Data shown START

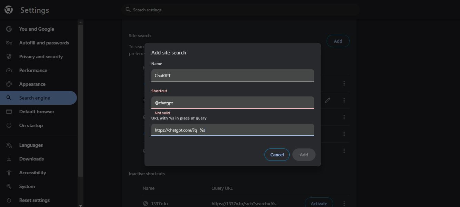Select the Privacy and security shield icon
Image resolution: width=460 pixels, height=207 pixels.
tap(9, 56)
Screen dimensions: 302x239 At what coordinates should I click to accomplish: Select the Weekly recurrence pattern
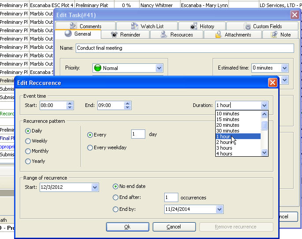click(28, 141)
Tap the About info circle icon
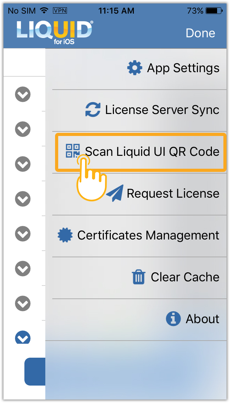This screenshot has width=230, height=403. (173, 319)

Data shown END

Only the lines from the one holding "Screen dimensions: 302x239" to the last line of the entries above should be printed, exactly as they appear and with no pictures.

Screen dimensions: 302x239 At what coordinates should I click to accomplish: Select the Weekly recurrence pattern
click(28, 141)
Tap the About info circle icon
This screenshot has width=230, height=403. (173, 319)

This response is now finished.